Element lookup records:
——

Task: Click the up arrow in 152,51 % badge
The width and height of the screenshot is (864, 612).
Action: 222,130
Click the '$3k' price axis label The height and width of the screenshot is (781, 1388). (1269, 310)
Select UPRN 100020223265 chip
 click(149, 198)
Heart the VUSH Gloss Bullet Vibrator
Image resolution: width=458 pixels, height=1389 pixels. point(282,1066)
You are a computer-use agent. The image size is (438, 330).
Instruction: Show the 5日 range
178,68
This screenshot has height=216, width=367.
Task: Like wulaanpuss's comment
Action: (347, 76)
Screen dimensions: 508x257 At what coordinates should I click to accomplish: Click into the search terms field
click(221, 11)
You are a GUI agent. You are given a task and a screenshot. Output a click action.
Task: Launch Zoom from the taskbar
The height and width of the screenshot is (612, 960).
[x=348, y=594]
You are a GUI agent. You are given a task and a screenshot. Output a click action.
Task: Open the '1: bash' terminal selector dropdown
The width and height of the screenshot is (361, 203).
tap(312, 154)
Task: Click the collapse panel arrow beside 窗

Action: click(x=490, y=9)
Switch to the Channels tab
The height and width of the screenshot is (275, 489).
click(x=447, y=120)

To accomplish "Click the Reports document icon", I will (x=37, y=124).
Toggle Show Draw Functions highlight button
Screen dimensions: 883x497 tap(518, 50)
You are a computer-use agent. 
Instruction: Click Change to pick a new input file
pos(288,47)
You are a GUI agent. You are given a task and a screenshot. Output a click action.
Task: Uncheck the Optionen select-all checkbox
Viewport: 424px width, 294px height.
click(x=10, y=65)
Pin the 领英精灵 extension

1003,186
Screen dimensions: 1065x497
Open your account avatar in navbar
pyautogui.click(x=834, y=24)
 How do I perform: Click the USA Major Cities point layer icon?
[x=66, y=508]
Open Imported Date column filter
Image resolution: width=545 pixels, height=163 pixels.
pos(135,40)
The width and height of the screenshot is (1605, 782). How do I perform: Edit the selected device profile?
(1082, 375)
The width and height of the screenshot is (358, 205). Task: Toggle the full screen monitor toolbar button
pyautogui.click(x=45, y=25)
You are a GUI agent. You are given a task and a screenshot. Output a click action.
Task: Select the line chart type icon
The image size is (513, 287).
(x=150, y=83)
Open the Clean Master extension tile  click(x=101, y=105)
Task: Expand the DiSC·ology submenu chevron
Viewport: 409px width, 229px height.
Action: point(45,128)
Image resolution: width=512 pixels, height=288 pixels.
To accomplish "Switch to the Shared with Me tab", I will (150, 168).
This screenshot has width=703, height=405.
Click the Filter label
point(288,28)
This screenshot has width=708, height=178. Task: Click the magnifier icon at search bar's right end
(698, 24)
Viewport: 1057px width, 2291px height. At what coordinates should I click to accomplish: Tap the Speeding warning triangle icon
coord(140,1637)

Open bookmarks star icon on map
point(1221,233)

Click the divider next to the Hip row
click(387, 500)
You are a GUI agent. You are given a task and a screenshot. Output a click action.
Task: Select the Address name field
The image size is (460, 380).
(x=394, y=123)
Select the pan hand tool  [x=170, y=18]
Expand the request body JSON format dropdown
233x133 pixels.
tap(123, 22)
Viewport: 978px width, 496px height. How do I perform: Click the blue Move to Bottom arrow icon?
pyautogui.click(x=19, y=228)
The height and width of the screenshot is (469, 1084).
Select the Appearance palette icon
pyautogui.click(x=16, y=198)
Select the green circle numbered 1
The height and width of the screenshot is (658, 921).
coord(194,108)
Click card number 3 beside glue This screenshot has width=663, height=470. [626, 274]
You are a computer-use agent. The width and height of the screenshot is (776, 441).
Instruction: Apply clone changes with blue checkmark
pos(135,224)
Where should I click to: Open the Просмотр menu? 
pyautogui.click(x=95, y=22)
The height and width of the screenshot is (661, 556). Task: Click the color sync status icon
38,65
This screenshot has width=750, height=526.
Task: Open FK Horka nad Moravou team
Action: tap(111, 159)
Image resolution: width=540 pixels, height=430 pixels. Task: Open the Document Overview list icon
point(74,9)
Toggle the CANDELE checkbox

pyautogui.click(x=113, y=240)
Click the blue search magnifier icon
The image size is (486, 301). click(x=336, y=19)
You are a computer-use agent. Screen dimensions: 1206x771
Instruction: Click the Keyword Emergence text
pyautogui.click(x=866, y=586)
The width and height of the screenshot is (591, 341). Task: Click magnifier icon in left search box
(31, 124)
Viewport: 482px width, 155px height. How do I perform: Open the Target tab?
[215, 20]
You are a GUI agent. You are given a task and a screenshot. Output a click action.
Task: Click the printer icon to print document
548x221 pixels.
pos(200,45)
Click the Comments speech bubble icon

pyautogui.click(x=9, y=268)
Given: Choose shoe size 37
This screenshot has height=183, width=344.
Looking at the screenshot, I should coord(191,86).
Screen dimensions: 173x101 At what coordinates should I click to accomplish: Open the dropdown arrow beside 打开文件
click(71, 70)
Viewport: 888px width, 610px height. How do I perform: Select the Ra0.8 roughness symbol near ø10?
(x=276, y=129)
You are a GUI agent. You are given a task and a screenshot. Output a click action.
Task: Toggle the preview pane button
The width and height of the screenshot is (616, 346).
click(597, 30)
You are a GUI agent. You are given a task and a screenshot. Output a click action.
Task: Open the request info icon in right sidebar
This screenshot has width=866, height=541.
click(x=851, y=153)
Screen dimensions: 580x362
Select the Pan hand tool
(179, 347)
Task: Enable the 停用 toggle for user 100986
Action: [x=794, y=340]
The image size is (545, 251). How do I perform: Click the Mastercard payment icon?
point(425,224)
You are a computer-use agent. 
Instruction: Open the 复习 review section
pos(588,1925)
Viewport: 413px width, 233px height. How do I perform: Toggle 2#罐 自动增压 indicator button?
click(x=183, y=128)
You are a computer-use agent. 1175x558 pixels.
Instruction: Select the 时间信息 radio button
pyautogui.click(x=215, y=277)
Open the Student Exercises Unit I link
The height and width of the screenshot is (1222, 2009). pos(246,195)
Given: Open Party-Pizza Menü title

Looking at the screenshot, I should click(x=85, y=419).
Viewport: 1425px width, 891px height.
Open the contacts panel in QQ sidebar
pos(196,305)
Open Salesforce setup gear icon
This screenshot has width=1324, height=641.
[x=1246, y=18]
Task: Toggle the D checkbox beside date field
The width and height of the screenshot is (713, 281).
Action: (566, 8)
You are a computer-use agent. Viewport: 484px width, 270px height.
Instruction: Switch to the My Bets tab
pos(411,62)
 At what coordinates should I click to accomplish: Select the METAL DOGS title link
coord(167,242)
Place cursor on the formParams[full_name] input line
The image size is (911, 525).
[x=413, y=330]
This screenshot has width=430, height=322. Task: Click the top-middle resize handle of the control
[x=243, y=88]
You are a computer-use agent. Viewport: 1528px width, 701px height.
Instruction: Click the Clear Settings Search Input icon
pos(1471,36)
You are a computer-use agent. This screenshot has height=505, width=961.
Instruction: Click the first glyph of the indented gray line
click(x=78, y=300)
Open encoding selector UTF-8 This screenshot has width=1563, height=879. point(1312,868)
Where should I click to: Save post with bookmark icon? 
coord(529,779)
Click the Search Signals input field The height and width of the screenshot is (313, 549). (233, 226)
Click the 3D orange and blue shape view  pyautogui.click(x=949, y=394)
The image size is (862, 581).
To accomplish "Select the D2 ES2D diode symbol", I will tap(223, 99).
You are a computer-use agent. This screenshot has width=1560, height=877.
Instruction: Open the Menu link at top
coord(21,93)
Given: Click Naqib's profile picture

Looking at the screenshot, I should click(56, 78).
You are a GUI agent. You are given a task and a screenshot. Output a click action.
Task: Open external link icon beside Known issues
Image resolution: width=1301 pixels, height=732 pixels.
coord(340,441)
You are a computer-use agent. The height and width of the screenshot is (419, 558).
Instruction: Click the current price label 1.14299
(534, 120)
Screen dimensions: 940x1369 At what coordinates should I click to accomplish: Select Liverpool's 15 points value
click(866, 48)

——

Given exercise: Reproduce the material word for word, from its first line through the line containing "tap(312, 154)", with both ends included.

Exercise output:
Task: Click the up arrow in 152,51 % badge
The width and height of the screenshot is (864, 612).
Action: 222,130
Click the '$3k' price axis label The height and width of the screenshot is (781, 1388). (1269, 310)
Select UPRN 100020223265 chip
 click(149, 198)
Heart the VUSH Gloss Bullet Vibrator
Image resolution: width=458 pixels, height=1389 pixels. point(282,1066)
You are a computer-use agent. The image size is (438, 330).
Instruction: Show the 5日 range
178,68
This screenshot has height=216, width=367.
Task: Like wulaanpuss's comment
Action: (347, 76)
Screen dimensions: 508x257 At what coordinates should I click to accomplish: Click into the search terms field
click(221, 11)
You are a GUI agent. You are given a task and a screenshot. Output a click action.
Task: Launch Zoom from the taskbar
The height and width of the screenshot is (612, 960).
[x=348, y=594]
You are a GUI agent. You are given a task and a screenshot. Output a click action.
Task: Open the '1: bash' terminal selector dropdown
The width and height of the screenshot is (361, 203).
tap(312, 154)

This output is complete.